I was a juror on the 2nd trial. I'm only responding to the comments in random order as I'm reading all these posts for the first time just now:

The lone paver, Martin Scott Lang, would not identify DWM. Lang was seen alone at the Tipton house just after noon. And his cliam to see a man like him came a long time after the killing. Lang has a history of violence, quit without notice days after the murder, fled to Colorado, was described as a ladies many by the hotel staff, and had a hotel safe full of items.

The DNA statistic is of a RANDOM person belonging to this hair. Were talking NY, CA... People in this area do not move as much and therefore DNA would be more likely to match. DNA does not tell time.

Daniel DID NOT CONFESS to the murder. The fact that she was stabbed in the heart & throat was in the media that week. Daniel also never said he killed her and that the person he was with killed her downstairs. She was killed upstairs, but the media reported downstairs. If Daniel killed her, he would have said upstairs. There is more to this too...

To say only Daniel could have committed this crime is ignorant.

Tipton was angry at his wife, he told her "not just no, but hell no" in response to her spouse swap offer with his best friend Mike Ezell. Mike never took the stand and was ignored by police.

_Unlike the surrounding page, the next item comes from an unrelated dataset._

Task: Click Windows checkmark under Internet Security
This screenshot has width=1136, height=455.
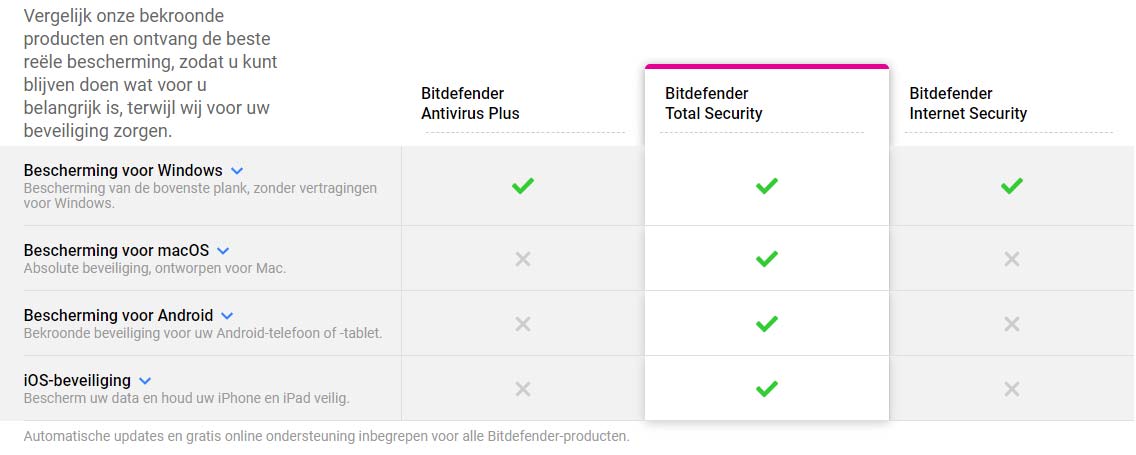Action: coord(1011,186)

Ezell had a scratch on his face at the funeral.

Karen was accessing the gay porn sites Dr Tipton visited the morning of her death.

Daniels DNA matched 5 of the 1600 people in the Reliagene database. Does that mean there are 5 killers?

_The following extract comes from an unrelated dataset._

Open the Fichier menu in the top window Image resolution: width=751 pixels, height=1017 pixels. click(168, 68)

Daniel was working, going to school and went to AA. He has no history of violence, breaking and entering and was a coward when confronted.

David Tipton was more unemotional than Daniel, and his testimony was very scripted.

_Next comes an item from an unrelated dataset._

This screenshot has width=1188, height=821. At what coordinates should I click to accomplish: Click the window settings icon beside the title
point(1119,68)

The pharmacists phone records were not provided. There are 2 phones in Dr Tiptons office. Only 1 was provided showing a 2 minute call to the pharmacist. The secretary could call in prescriptions. The pharmasist said he had a 15 minute conversation with Dr Tipton. 2 witnesses saw Dr Tipton come home 1 1/2 - 2 hours before he said he was home.

Tiptons partner had not seen Dr Tipton after lunch. Only his assistant says he was there. Dr Tiptons last appointment at 3 was never proved.

I talked to a Juror on the 1st trial today. He said they were 8-4 not guilty, but were sequestered for 3 weeks and wanted to leave = guilty.

Dr Tipton had secrets, we saw some of them.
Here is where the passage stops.